Menurut Rupang, nyaris semua kasus terjadi dan berulang lantaran pemerintah lalai dalam pengawasan. Utamanya mengenai protokol keselamatan di setiap lubang bekas tambang. Padahal sebelumnya pemerintah dan ratusan perusahaan tambang telah sepakat menjaga lubang bekas tambang jauh dari jangkauan warga. Terlebih anak dan remaja.

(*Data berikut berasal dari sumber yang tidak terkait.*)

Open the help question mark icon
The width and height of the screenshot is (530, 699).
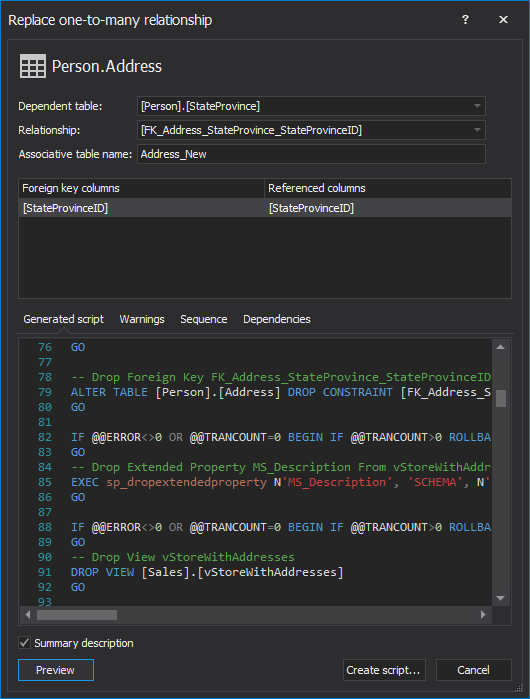click(465, 20)
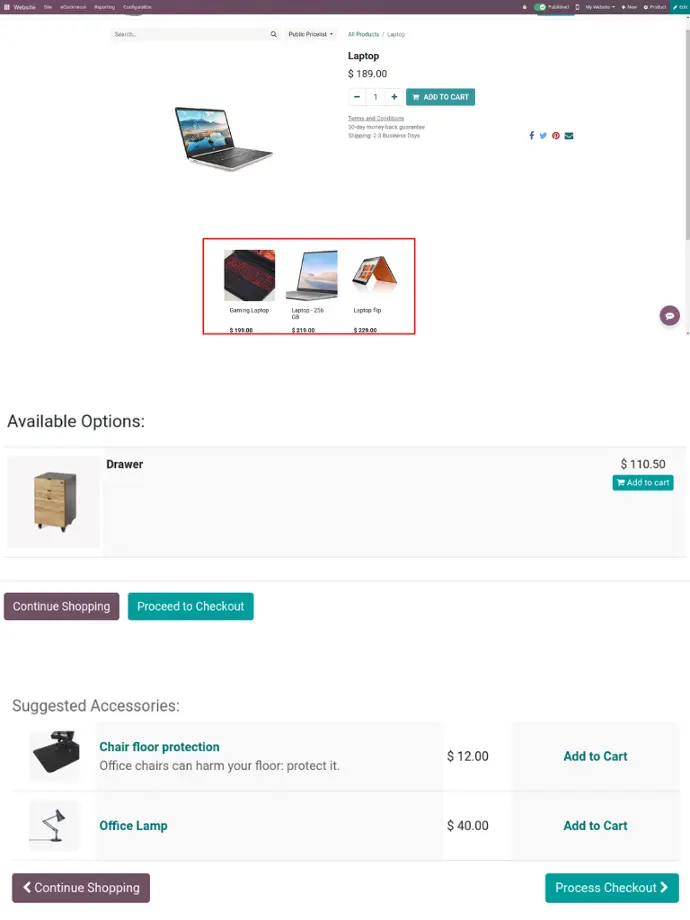Share the product by email icon
This screenshot has height=920, width=690.
[569, 136]
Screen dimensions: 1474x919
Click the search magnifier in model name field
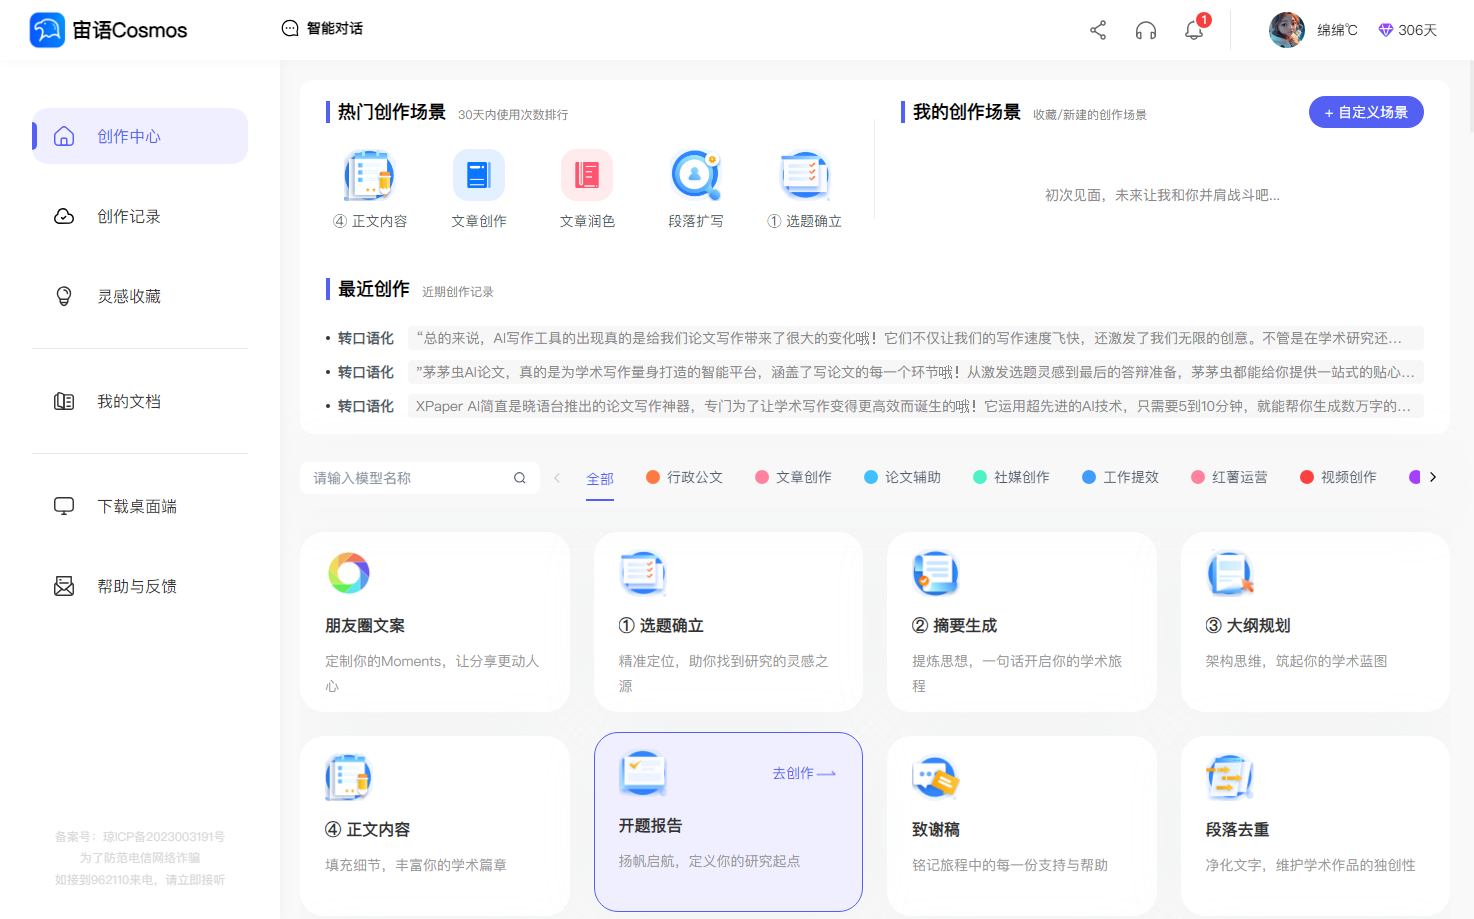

Kesepakatan itu bahkan tertuang dalam pernyataan yang ditandatangani 115 perusahaan tambang batu bara di Balikpapan pada 2016 lalu. Menyepakati lima dari memasang tanda peringatan, memagari sekeliling lubang bekas tambang, menjadwalkan patroli di sekitar lubang tambang, memperkuat tanggul lubang bekas tambang, hingga membangun fasilitas pemipaan untuk distribusi air bersih ke masyarakat. Namun faktanya, sebut Rupang, hingga sekarang laporan komitmen tersebut juga tak ada.

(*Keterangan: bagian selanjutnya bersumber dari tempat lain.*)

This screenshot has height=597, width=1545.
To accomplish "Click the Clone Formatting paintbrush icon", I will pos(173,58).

“Justru pembiaran makin nyata. Setidaknya kita berkaca dari tahun-tahun sebelumnya, agar kasus sama tak terjadi lagi,” imbuhnya.

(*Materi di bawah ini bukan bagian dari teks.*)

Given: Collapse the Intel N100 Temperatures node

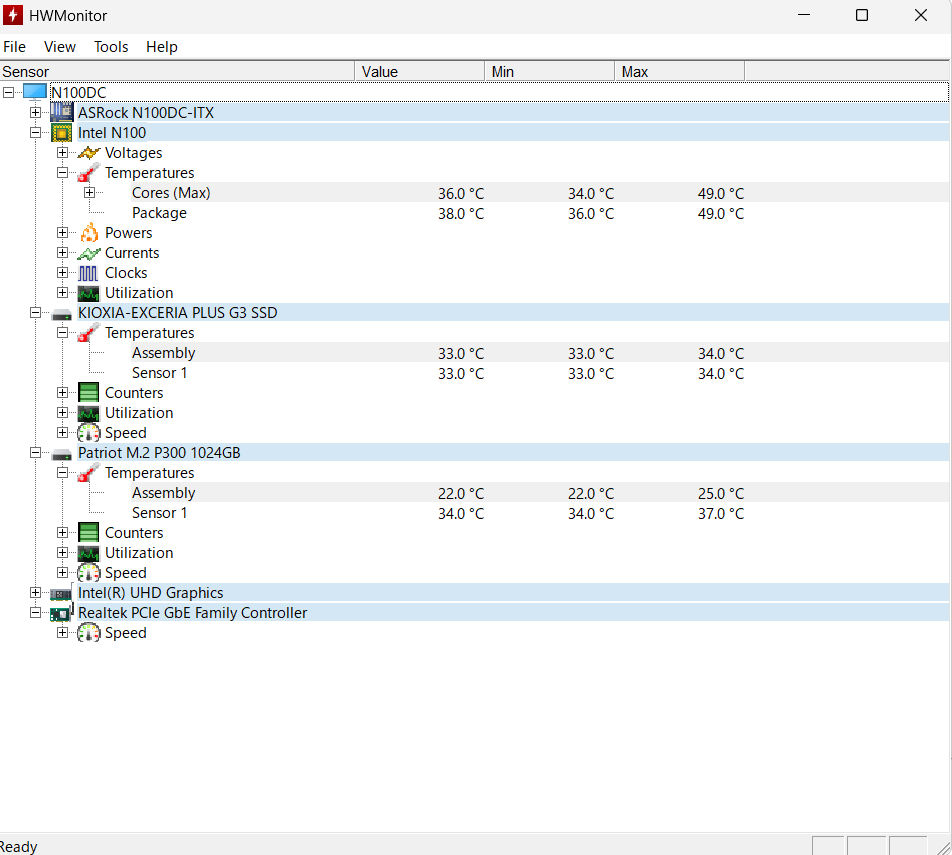Looking at the screenshot, I should [63, 173].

Jatam Kaltim pun mewanti-wanti agar kematian di lubang bekas galian tambang tak terjadi lagi pada 2021. Jika kembali terjadi, bisa menjadi preseden buruk bagi pemerintah maupun aparat penegak hukum. Hal tersebut masih jadi ancaman nyata mengingat di Kaltim terdapat 1.735 lubang bekas tambang yang menanti direklamasi. Tersebar di berbagai kabupaten/kota di provinsi ini.
Catatan Jatam Kaltim, Kukar merupakan daerah dengan lubang bekas galian tambang terbanyak di Kaltim, mencapai 842 lubang. Diikuti Samarinda dengan 349 lubang dan Kutai Timur 223 lubang. Padahal, reklamasi merupakan kewajiban bagi perusahaan tambang yang sudah diatur dalam Peraturan Pemerintah No. 78/2010 tentang Reklamasi dan Pascatambang. Mengatur soal persetujuan, pelaksanaan, dan pelaporan hingga penyerahan lahan reklamasi dan pascatambang. Lalu ada UU No 4/2009 tentang Pertambangan Mineral dan Batu Bara. Menyusul, Perda Kaltim No. 8/2013 tentang Penyelenggaraan Reklamasi dan Pascatambang.
“Ini bukan persoalan masyarakat yang tiba-tiba tewas di sana. Tapi ini mengenai sebuah kawasan, yang seharusnya mendapatkan perlakuan reklamasi, atau penutupan lubang, pasca aktivitasnya berakhir dan itu sudah ada SOP. Jadi yang salah siapa sebenarnya, perusahaan atau masyarakat?” pungkasnya. (*)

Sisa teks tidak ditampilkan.